(Your task): Please quote exactly the opening lines of the data, from the first line to the one where "Image resolution: width=670" appears.

───── Entries shown

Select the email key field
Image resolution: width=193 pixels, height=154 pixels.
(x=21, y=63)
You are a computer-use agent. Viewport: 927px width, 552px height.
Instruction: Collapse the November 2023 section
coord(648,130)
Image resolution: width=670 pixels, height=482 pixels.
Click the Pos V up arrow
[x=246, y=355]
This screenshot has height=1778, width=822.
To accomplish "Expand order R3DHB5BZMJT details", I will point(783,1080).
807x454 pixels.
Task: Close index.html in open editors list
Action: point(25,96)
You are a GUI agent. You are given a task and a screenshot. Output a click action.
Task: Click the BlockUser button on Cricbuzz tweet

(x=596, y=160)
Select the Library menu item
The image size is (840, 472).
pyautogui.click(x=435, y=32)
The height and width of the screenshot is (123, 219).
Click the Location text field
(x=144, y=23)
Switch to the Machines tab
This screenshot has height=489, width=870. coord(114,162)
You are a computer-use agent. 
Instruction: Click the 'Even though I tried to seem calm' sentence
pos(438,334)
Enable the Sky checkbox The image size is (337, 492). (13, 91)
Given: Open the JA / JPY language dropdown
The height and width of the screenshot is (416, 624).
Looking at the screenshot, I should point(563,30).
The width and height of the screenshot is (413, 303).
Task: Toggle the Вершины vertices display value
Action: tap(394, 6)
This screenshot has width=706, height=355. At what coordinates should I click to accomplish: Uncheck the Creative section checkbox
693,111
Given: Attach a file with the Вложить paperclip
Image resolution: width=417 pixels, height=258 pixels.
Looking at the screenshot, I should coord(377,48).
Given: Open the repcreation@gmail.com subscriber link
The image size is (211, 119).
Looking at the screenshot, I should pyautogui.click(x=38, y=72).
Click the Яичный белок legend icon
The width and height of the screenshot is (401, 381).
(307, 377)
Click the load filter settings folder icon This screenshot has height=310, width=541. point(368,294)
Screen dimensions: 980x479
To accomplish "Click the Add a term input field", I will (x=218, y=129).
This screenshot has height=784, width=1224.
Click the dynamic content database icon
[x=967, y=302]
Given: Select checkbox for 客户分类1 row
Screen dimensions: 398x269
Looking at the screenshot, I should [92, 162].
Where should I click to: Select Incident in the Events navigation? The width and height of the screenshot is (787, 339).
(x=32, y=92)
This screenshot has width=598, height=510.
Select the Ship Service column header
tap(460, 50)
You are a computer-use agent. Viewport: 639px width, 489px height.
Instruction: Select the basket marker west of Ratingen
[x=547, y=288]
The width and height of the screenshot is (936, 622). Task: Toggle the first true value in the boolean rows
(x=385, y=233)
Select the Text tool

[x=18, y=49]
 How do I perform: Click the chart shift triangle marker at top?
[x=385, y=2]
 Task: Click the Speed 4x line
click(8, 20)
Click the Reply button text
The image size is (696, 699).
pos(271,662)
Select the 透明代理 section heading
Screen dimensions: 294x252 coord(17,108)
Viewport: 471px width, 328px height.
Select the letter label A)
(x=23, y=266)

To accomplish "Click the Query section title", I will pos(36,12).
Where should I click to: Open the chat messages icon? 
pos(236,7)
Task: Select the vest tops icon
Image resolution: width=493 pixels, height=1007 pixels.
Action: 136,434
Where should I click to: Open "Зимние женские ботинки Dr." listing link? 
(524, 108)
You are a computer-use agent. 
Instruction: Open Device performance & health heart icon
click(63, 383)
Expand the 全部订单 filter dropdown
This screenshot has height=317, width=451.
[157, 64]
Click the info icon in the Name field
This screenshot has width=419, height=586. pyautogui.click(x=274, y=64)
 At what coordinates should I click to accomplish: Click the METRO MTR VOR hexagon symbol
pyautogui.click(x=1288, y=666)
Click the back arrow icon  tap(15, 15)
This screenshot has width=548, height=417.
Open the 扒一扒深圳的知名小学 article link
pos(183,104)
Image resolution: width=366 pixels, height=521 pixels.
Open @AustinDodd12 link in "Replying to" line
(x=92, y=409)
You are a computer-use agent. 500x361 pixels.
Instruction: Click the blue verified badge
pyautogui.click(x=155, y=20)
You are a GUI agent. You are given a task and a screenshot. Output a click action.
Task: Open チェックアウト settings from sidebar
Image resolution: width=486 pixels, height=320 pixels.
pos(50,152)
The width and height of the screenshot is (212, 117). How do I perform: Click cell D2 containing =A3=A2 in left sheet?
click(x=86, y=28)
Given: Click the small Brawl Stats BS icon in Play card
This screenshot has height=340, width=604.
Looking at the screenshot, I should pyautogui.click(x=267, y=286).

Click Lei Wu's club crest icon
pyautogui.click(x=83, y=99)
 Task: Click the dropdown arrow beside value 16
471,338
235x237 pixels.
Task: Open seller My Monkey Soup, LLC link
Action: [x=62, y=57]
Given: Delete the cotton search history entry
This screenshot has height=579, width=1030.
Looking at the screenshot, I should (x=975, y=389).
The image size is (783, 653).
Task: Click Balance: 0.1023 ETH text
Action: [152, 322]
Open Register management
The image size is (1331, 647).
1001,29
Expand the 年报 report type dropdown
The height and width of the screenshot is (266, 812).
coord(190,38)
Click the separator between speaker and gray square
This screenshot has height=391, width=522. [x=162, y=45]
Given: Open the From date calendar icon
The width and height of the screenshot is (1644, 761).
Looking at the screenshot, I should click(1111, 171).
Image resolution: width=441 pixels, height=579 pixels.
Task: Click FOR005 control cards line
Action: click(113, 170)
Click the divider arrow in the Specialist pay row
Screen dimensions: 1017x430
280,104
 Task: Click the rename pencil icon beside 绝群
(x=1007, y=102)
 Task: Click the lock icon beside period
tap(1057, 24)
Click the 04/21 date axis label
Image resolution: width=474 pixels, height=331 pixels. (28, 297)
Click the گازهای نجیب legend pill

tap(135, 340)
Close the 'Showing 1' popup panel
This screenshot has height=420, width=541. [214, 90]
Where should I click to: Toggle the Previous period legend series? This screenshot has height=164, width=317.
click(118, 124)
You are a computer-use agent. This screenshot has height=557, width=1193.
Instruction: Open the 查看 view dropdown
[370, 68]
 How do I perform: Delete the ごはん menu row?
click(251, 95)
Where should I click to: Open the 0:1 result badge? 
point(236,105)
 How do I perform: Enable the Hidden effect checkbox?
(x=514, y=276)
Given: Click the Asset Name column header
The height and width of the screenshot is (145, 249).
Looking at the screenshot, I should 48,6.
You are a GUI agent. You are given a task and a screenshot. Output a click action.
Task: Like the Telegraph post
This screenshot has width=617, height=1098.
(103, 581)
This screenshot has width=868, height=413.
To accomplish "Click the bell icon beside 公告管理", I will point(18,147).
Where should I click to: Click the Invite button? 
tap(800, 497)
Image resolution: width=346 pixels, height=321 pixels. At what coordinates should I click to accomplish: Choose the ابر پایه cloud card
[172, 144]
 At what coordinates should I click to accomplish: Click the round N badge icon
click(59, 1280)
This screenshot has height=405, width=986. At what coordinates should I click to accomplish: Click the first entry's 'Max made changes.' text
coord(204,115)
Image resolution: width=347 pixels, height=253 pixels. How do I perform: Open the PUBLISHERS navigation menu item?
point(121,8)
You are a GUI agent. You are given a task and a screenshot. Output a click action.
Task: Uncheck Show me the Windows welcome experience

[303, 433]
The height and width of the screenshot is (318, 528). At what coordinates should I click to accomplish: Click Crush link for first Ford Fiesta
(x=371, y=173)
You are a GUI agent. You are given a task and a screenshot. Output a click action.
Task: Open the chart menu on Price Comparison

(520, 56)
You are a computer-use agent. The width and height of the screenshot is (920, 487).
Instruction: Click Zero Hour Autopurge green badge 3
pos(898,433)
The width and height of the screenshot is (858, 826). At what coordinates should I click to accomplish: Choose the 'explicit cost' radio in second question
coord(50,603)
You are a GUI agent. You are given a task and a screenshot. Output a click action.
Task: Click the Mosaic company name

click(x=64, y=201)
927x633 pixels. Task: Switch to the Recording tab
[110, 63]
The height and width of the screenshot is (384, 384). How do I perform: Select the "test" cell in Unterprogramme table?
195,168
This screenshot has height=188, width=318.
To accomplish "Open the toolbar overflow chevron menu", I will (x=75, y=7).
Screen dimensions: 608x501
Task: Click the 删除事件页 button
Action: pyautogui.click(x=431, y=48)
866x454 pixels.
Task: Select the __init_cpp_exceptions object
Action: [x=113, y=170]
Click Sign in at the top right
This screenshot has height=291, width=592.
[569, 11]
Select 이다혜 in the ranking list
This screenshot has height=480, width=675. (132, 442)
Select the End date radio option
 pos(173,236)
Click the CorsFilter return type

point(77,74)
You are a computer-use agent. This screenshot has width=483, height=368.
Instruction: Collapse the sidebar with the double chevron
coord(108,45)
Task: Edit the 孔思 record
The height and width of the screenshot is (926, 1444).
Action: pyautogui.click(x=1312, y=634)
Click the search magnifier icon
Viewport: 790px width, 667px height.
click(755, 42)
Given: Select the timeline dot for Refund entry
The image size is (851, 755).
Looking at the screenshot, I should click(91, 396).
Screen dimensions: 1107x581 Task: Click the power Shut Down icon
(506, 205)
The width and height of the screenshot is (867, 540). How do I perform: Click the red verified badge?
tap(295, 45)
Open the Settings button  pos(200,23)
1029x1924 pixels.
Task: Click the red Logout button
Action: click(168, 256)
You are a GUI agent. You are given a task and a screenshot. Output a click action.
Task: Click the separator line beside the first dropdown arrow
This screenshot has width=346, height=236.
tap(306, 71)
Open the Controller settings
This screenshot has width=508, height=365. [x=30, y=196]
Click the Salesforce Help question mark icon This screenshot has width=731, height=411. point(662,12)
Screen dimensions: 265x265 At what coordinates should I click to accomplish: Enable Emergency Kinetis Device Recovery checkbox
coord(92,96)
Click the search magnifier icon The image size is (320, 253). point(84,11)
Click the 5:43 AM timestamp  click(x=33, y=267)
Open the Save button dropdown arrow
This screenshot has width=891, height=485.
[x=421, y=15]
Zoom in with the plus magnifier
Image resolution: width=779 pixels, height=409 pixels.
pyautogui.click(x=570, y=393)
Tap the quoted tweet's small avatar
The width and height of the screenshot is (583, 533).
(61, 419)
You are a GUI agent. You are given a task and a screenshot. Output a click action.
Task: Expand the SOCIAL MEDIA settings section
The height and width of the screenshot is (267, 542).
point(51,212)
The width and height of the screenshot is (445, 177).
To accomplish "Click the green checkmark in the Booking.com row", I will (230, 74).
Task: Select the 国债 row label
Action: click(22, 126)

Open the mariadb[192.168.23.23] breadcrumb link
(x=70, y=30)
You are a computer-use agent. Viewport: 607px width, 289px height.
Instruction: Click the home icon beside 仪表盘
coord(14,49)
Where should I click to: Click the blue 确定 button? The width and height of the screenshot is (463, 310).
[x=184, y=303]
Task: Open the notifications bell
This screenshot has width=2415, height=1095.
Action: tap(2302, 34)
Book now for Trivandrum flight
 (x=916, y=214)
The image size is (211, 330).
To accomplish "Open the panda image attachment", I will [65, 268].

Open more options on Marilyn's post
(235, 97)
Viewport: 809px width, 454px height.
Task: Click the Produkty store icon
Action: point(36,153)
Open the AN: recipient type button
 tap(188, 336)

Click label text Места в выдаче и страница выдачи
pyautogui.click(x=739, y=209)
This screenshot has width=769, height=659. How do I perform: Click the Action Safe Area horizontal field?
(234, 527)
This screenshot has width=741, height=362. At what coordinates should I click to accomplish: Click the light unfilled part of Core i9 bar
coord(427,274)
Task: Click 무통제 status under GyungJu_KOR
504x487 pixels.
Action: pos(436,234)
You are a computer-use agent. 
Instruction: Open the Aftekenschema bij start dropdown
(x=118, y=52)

──────────

(Solution to this exercise):
Select the email key field
Image resolution: width=193 pixels, height=154 pixels.
(x=21, y=63)
You are a computer-use agent. Viewport: 927px width, 552px height.
Instruction: Collapse the November 2023 section
coord(648,130)
Image resolution: width=670 pixels, height=482 pixels.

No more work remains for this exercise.